A medida tem recebido críticas de que seria uma forma de “bitributação”, além de preocupações no mercado financeiro sobre uma possível saída de recursos estrangeiros do país. Sobre essas alegações, Rosenberg disse ao InvestNews que a reforma está “metendo a mão no bolso de quem tem o poder neste país. Então, as críticas vão vir de todos os lados”.
Veja abaixo os principais trechos da entrevista:
IN$ – Da forma como está, a reforma tributária é mais favorável ou prejudicial à economia?
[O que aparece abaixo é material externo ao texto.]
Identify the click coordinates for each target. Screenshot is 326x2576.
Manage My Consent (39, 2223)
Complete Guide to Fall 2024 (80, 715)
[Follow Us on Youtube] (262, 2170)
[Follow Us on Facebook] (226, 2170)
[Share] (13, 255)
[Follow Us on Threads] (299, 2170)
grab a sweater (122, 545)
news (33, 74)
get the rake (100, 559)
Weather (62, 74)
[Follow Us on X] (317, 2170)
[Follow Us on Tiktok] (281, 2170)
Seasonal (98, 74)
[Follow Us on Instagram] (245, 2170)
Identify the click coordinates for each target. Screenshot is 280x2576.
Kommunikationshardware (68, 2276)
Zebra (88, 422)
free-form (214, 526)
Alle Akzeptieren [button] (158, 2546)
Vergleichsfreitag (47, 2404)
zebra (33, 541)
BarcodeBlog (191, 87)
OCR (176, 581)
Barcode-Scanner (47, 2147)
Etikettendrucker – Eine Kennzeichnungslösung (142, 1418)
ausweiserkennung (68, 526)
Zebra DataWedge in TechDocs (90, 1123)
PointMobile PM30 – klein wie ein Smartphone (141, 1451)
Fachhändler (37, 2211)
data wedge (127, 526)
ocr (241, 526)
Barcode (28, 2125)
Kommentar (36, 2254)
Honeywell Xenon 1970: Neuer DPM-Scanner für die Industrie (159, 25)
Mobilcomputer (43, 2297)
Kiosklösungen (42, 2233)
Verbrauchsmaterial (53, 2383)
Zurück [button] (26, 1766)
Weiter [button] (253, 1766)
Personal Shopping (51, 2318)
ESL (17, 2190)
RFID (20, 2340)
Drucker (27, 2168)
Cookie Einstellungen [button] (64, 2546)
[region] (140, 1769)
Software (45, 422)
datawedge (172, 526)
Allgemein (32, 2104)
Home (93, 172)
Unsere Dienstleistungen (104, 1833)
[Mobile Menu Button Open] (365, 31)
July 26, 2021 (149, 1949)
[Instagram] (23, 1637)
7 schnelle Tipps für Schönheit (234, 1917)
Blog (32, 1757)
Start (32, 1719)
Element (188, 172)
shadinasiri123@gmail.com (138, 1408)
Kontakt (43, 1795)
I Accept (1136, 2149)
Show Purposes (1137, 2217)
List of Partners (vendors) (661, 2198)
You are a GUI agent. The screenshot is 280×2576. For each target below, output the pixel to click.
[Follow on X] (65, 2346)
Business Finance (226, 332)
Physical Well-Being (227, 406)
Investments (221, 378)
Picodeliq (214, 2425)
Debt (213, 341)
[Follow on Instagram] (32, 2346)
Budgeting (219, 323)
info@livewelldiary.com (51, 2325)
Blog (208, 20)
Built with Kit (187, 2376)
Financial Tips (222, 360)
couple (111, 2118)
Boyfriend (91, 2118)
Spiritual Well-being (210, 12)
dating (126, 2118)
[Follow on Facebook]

Rosenberg – A proposta tem uma importância muito maior do que está sendo percebido. Geralmente, quando você adota uma medida econômica, ela vai beneficiar alguns e prejudicar outros – isso é inevitável. O grande dilema é que medidas que privilegiam a eficiência da operação da economia geralmente têm um efeito negativo sobre a distribuição de renda. E vice-versa. Administrar esse conflito é, sem dúvida, o maior desafio que a gente tem na profissão. Por que estou falando isso? Porque são raríssimos os exemplos em que você consegue, ao mesmo tempo, aumentar a eficiência e melhorar a equidade. E é o caso dessa reforma.
IN$ – Por quê?
Rosenberg – Porque ela, ao mesmo tempo, diminui a tributação sobre empresas – o que qualquer liberal vai te dizer que é a medida mais importante para alocar eficiência dos recursos – e introduz de volta uma progressividade no Imposto de Renda que havia sido perdida. Esse segundo aspecto, sem dúvida, é o mais notável porque, às vésperas de uma eleição presidencial, o governo ter a coragem de mandar uma medida que vai penalizar os 5% mais ricos da população é algo extremamente louvável.
Então, eu acho que a gente pode falar durante duas horas sobre os inconvenientes, as contradições etc. Mas ganham de lavada as vantagens sobre as desvantagens da proposta, qualquer que seja a resultante desse inevitável e desejável debate que vai ter entre Executivo e Parlamento para chegar à versão final.
IN$ – Poderia explicar melhor essa relação entre eficiência da produção e distribuição de renda, e o que muda com a reforma?
Rosenberg – No que você tinha a isenção dos dividendos… Por exemplo, eu, na Rosenberg, pago menos imposto que o meu funcionário. Por quê? Porque ele cai na tabela progressiva do Imposto de Renda, e eu pago sobre lucro presumido. Não sonego um tostão e, pelas minhas últimas contas, eu não pagava 10% de Imposto de Renda. No que você acaba com a isenção do Juro sobre Capital Próprio, no que você leva a renda para a declaração progressiva do Imposto de Renda de pessoa física, você está melhorando a distribuição de renda de uma forma fantástica.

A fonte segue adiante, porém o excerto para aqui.